The online event took place on the eve of the day when 80 years ago Nazi Germany invaded the Soviet Union.
The special guests were WWII veterans of anti-Hitler coalition from Latvia, USA and Britain.
Participants of webinar analysed how to apply the lessons of history to contemporary politics. Speakers from USA, Russia, Britain and the EU were given the floor to express their position on controversial issues of the EU-Russia relationship and, more widely, on East-West relations.
LESSONS OF HISTORY:
80 years since Nazi Germany invaded the Soviet Union
Monday, 21st June 2021
16h00 – 18h30 СET
Panel I Memories of veterans of the anti-Hitler coalition
• Alexander Asopyan (Latvia), born 1930, pupil of the 110th Guards Rifle Division named after Suvorov
• Julia Parsons (USA), born 1921, veteran of the United States Naval Intelligence
• Ernest Davis (UK), born 1922, member of the Northern Convoys, served on frigate “Gooddalim”
Panel II How to apply the lessons of history to contemporary politics
• Tatjana Ždanoka (Latvia), Member of the European Parliament, Vice-chair of the Delegation to the EU-Moldova PCC
• Vladimir Chizhov (Russia), Permanent Representative of the Russian Federation to the European Union, Ambassador Extraordinary and Plenipotentiary
• Jack Matlock (USA), former US Ambassador in Moscow (1987-1991)
• Vyacheslav Nikonov (Russia), Member of the Russian State Duma, Chair of the Committee on Education and Science
• Miroslav Radačovský (Slovakia), Member of the European Parliament, Member of the Delegation to the EU-Russia PCC
• Andrey Klimov (Russia), Member of the Russian Federation Council, Committee on Foreign Affairs, Chair of the Delegation to the Russia-EU PCC (tbc)
• Younous Omarjee (France), Member of the European Parliament, Member of the Delegation to the EU-Russia PCC (tbc)

• Data provided
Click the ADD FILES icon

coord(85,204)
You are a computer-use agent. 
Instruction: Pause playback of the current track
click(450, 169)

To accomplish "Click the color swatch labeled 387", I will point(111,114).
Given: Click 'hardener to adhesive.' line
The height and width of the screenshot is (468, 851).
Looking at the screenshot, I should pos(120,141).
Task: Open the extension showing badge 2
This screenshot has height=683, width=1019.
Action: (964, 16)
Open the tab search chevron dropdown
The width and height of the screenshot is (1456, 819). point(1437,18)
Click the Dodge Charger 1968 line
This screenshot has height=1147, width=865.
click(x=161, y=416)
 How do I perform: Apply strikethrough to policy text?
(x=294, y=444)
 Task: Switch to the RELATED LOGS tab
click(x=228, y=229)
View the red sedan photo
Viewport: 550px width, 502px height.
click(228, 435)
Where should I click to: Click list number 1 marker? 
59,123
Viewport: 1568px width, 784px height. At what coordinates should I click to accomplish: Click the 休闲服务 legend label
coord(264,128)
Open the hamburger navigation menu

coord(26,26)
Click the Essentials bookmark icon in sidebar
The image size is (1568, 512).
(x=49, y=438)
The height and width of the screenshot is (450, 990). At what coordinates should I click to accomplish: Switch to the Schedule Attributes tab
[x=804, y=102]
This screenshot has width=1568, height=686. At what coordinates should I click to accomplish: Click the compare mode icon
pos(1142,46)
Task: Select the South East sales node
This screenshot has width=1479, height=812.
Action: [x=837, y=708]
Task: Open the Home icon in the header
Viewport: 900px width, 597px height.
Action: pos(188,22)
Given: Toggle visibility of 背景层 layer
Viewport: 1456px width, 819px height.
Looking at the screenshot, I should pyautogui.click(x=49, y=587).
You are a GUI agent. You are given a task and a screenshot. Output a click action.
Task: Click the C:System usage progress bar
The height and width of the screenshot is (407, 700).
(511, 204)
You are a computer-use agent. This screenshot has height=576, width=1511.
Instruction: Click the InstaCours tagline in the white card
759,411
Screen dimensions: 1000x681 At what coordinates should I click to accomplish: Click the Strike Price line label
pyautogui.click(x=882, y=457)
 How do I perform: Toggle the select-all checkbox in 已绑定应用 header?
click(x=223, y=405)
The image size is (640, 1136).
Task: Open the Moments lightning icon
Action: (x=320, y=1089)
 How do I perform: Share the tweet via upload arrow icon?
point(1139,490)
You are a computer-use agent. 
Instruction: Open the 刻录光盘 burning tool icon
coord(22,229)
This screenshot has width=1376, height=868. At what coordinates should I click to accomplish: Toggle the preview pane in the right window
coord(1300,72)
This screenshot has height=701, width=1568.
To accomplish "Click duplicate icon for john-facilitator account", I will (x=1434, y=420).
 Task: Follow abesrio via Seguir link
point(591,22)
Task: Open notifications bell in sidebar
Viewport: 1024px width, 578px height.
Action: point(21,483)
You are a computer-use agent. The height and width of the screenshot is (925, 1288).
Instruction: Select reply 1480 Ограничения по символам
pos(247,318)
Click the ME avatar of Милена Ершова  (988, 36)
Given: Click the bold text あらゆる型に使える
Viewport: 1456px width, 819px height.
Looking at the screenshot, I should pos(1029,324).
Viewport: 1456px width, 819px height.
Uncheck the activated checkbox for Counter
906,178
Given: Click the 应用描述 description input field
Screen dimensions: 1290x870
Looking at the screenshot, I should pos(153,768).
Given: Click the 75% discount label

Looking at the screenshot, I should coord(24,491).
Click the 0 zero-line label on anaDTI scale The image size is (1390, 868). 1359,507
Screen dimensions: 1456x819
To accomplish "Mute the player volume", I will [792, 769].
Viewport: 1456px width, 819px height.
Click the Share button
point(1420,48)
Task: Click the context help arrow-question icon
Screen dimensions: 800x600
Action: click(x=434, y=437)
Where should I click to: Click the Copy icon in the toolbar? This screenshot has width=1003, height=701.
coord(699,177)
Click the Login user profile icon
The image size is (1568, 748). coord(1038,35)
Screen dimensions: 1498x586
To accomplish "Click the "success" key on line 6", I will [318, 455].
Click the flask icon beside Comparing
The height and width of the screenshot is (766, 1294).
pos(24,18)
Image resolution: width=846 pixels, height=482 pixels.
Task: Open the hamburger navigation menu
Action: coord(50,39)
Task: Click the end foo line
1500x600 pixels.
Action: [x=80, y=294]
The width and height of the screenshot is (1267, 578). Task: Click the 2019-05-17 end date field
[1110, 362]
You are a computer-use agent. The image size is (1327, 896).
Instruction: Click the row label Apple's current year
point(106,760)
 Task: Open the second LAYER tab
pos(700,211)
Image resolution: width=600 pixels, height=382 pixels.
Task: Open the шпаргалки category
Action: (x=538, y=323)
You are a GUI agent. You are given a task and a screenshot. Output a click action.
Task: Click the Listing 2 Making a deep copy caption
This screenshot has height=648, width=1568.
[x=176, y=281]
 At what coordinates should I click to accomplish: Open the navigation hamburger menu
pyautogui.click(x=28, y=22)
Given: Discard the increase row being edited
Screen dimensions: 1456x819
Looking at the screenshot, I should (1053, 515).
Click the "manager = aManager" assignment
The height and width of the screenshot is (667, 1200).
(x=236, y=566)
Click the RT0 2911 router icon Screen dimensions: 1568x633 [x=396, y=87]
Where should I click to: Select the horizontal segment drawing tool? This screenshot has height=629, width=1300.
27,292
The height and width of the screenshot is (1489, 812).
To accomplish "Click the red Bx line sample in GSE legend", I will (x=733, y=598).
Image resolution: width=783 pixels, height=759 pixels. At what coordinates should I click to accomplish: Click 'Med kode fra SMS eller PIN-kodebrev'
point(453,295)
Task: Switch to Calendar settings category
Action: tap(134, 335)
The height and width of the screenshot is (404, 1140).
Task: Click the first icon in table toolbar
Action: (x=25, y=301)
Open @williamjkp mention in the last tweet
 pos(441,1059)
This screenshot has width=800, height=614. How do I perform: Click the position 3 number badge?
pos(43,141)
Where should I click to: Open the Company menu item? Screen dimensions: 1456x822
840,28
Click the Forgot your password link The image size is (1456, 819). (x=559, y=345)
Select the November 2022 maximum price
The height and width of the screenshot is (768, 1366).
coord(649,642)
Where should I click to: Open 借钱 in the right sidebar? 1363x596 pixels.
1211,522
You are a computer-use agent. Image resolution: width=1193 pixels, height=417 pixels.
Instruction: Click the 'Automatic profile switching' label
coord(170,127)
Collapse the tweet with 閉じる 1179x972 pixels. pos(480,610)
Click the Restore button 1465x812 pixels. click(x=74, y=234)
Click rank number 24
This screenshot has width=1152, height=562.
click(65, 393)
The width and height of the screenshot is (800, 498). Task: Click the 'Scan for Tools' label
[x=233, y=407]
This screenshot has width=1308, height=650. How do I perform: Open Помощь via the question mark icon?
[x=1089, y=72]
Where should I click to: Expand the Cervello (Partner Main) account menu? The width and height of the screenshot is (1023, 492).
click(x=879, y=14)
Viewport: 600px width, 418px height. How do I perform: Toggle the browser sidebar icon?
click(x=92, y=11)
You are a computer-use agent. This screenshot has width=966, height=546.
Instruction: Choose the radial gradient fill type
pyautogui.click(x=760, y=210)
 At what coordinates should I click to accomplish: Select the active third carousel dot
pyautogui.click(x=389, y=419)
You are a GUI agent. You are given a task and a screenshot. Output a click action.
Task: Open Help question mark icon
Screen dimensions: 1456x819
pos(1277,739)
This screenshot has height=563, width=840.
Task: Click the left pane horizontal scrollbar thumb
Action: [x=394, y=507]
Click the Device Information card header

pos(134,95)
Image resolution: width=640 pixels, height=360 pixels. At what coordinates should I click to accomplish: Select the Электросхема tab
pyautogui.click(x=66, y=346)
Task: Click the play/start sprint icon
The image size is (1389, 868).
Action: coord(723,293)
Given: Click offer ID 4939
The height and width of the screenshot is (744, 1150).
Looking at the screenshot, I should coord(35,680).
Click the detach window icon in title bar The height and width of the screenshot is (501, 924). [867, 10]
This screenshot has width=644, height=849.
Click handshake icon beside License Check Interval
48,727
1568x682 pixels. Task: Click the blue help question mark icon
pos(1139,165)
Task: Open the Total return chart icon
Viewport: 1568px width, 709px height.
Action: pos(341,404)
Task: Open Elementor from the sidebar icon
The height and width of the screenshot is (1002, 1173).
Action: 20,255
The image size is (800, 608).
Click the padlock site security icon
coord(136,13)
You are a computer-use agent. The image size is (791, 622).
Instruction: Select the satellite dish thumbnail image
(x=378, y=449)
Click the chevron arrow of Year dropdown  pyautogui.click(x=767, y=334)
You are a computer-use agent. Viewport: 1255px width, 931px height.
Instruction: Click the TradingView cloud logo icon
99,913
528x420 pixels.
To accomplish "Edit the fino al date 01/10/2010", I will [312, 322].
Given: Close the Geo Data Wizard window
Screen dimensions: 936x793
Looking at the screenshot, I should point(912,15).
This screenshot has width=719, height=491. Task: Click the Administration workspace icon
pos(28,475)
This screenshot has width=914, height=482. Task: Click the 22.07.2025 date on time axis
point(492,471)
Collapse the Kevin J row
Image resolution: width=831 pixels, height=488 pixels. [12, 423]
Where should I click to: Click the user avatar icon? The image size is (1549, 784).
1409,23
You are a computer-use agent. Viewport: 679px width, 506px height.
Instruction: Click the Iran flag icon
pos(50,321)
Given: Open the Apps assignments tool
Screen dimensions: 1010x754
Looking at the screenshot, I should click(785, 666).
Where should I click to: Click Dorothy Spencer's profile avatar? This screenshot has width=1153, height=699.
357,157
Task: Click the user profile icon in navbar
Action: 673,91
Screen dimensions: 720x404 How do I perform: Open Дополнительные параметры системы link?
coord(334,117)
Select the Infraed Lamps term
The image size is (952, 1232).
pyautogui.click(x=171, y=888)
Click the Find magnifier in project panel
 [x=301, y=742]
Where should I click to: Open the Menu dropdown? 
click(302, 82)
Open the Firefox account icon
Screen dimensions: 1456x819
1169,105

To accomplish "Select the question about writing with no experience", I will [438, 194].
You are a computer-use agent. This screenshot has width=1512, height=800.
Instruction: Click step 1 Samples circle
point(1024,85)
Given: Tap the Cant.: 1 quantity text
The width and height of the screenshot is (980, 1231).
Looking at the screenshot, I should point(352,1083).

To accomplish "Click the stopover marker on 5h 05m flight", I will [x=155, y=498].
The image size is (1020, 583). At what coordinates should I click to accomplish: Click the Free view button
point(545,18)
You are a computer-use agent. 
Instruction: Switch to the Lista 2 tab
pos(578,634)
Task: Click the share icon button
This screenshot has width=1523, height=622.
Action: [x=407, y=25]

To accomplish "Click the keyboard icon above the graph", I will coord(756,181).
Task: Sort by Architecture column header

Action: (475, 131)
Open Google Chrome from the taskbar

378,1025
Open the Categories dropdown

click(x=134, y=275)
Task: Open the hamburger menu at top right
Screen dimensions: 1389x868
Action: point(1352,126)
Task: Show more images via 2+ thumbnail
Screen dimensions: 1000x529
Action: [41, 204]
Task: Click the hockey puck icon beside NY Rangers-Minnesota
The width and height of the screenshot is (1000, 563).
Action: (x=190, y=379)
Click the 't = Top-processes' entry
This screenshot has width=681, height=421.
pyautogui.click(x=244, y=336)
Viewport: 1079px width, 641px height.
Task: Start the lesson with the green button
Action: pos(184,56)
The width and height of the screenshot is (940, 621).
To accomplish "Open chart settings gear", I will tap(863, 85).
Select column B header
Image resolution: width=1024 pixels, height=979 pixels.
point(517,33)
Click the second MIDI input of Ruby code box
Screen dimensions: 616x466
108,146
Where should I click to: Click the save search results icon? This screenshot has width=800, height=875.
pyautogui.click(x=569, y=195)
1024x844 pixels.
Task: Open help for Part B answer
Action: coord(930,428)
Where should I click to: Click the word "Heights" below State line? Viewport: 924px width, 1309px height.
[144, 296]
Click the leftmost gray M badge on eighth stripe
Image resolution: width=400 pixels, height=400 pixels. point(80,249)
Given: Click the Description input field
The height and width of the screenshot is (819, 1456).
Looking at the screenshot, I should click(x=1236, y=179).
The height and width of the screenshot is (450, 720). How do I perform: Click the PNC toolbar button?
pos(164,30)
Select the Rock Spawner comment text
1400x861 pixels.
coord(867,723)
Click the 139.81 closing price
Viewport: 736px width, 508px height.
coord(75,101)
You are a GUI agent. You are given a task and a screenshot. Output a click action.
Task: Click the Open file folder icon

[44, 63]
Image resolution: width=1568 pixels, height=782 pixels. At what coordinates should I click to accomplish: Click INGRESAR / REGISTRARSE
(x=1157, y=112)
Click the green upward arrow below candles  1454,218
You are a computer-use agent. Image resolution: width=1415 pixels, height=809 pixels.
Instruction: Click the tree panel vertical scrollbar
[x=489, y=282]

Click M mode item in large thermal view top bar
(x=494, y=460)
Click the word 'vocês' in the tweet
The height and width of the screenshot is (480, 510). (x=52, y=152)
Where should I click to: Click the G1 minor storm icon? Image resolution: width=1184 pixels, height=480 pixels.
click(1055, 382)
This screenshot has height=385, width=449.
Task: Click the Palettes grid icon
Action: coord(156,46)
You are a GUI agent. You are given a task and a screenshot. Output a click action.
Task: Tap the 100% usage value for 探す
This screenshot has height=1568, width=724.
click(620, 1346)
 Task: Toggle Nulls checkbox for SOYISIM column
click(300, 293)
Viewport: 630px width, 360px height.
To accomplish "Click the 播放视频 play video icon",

• Problems to work on
1) Write out the part of the webinar program from "Participants of webinar" up to and including "on East-West relations.", word for word.
2) Based on the webinar program, mark each statement yes or no, and quote the words from the program that decide it. (a) Julia Parsons was born in 1921. (b) Jack Matlock was US Ambassador in Moscow from 1985 to 1991. (c) Vyacheslav Nikonov chairs the Committee on Foreign Affairs.

• Solved problems
1)
Participants of webinar analysed how to apply the lessons of history to contemporary politics. Speakers from USA, Russia, Britain and the EU were given the floor to express their position on controversial issues of the EU-Russia relationship and, more widely, on East-West relations.

2)
(a) Yes: "Julia Parsons (USA), born 1921"
(b) No: "former US Ambassador in Moscow (1987-1991)"
(c) No: "Chair of the Committee on Education and Science"